Firstly, i am completetly new to the forum (my first forum membership period) so cut me some slack plese.
If this topic has been covered please post a link to the appropriate forum, although i have looked myself and havent had any success.

Anyway the question-again forgive me if it sounds stupid...or maybe i am just over thinking.

I want to know how Kers systems (both flywheel and elec) couple/link/synchronise with the drive shaft of an ICE or its gearbox. In my mind, the shaft from the flywheel/motor must be spinning at either the same rpm or faster, than the engine driveshaft , to actually 'add' torque.
(Also can someone confirm if the KERS flywheel/elec motor actually has to be spinning at the same rate or faster)

Thanks in advanced
Maf

gruntguru
563
Joined: 21 Feb 2009, 07:43

Re: Kers rev matching?

Post

"The MGU-K must be solely and permanently mechanically linked to the powertrain before the main clutch."
je suis charlie

bergie88
8
Joined: 25 Aug 2014, 12:20

Re: Kers rev matching?

Post

The rules say that there must be a permanent connection, which does not mean that they have to run at the same speed.
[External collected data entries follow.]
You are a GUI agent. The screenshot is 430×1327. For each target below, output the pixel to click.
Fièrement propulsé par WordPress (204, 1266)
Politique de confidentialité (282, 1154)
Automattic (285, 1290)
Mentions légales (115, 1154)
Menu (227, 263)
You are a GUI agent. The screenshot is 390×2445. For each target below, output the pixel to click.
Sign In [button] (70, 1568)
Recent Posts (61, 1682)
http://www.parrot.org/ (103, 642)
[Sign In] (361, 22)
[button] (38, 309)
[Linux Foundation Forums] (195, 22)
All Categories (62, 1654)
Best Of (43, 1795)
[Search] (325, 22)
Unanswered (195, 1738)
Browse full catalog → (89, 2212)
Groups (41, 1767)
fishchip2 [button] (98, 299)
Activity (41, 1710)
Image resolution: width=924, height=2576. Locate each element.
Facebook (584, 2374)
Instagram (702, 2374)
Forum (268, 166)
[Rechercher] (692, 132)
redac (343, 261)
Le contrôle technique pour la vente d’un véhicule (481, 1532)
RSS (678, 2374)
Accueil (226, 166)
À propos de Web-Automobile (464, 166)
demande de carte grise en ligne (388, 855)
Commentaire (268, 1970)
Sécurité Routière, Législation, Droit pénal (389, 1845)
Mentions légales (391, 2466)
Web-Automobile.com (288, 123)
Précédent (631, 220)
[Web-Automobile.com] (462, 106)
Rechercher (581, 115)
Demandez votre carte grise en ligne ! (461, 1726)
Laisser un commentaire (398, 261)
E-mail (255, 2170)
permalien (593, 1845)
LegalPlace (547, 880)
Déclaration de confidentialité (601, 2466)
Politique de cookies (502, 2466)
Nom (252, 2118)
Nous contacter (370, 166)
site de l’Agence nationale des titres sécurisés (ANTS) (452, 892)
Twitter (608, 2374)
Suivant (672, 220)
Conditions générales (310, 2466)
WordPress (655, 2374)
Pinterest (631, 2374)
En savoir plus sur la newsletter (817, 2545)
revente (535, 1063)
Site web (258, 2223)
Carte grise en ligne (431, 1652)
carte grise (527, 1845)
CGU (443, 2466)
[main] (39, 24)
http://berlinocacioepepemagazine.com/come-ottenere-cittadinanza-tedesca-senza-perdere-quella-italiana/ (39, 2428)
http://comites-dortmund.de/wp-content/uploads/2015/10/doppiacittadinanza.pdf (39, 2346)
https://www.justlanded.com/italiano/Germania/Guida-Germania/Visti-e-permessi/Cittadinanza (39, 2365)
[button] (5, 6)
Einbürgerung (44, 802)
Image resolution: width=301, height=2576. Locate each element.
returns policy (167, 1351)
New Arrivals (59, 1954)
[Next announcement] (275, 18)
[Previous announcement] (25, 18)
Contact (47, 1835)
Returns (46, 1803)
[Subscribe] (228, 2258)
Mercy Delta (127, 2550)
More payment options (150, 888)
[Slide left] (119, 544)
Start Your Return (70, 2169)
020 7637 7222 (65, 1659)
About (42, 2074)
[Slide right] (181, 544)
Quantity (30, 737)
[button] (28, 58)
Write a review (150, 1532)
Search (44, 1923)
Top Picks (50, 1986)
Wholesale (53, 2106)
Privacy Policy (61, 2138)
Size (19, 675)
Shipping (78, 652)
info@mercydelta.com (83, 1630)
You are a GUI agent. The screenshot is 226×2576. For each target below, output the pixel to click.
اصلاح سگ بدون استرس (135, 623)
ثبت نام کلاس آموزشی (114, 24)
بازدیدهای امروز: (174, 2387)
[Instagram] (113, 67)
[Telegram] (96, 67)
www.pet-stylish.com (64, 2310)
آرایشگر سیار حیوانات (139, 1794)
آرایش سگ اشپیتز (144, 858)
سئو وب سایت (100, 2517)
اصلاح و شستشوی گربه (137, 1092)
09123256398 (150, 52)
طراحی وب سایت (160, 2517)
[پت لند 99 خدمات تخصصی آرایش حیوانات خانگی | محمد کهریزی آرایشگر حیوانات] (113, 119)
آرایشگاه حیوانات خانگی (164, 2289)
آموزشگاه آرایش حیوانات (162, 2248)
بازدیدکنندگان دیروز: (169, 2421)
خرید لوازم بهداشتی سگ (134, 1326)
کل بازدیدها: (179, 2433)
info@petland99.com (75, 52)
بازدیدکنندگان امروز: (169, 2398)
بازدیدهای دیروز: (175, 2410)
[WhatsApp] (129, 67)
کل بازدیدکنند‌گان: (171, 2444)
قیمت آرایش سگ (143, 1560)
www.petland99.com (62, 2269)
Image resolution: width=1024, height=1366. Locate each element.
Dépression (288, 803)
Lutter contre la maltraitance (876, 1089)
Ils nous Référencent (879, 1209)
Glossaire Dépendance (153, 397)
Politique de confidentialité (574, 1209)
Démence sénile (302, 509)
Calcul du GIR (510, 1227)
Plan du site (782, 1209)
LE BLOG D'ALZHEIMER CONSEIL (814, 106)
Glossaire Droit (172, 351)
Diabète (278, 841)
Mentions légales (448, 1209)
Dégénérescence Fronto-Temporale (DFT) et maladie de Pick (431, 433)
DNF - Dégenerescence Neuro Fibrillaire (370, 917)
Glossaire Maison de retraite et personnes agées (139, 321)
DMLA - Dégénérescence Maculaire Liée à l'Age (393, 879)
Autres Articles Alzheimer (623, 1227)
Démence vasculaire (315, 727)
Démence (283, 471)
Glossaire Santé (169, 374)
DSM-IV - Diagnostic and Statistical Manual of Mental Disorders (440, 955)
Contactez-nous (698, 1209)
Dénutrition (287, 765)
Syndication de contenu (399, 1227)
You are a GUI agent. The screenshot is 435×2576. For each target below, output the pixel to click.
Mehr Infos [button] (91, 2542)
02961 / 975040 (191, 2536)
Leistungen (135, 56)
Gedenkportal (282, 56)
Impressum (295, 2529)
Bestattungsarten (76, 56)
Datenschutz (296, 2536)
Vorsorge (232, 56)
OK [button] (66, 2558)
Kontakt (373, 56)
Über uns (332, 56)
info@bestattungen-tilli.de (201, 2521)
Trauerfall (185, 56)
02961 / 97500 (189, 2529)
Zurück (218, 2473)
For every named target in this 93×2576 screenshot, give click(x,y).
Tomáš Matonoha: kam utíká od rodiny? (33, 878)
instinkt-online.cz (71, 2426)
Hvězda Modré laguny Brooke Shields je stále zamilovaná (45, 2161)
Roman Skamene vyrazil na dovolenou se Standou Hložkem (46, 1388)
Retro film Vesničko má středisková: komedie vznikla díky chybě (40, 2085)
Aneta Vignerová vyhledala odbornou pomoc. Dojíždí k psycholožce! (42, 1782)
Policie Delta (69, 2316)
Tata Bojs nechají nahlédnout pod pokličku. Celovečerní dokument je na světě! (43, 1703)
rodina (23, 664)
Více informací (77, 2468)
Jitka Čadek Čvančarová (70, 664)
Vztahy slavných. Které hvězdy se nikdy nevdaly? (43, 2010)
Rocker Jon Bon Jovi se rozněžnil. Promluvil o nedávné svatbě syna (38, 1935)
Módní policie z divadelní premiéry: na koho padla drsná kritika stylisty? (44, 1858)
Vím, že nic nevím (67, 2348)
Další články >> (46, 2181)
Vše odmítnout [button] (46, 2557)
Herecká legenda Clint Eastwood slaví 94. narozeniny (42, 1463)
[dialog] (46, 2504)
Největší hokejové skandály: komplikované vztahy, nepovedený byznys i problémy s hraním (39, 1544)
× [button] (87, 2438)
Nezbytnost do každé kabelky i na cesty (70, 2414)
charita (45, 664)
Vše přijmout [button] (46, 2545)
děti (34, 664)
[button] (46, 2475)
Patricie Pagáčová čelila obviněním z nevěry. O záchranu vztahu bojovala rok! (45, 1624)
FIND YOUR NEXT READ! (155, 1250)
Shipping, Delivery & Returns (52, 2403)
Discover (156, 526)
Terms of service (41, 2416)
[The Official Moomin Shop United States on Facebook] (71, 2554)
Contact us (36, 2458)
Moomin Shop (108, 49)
I think that the power unit manufacturers use a certain ratio with a fixed gear between the engine and the electric motor. This might not be necessary because the electric motor can easily run at the same speed of the engine, but it have some benefits with efficiency of the electric motor and the size of it, reducing weight and required space.

Mahfuz
0
Joined: 30 Apr 2015, 16:40

Re: Kers rev matching?

Post

Thank you both for the reply.
I did think it would be fairly simple to get a motor to spin at the same rate as the engine, so I guess with elec Kers its a matter of programming that aspect of the motor.

However, I'm sure the Kers system still has to spin at the same rate as the main shaft (taking into account any gearing) to be able to 'add' torque.

Let me give an example. If a cars engine has 100Nm of torque and is spinning at 3000rpm, a Kers system with an extra 50Nm needs to be spinning at 3000rpm (at the output- so gearing included)to actually add the 50Nm
If the Ker's system is actually only spinning at 2000rpm will it not just create resistance for the main shaft to over come and essentially 'take away' some of the engines 100Nm of torque.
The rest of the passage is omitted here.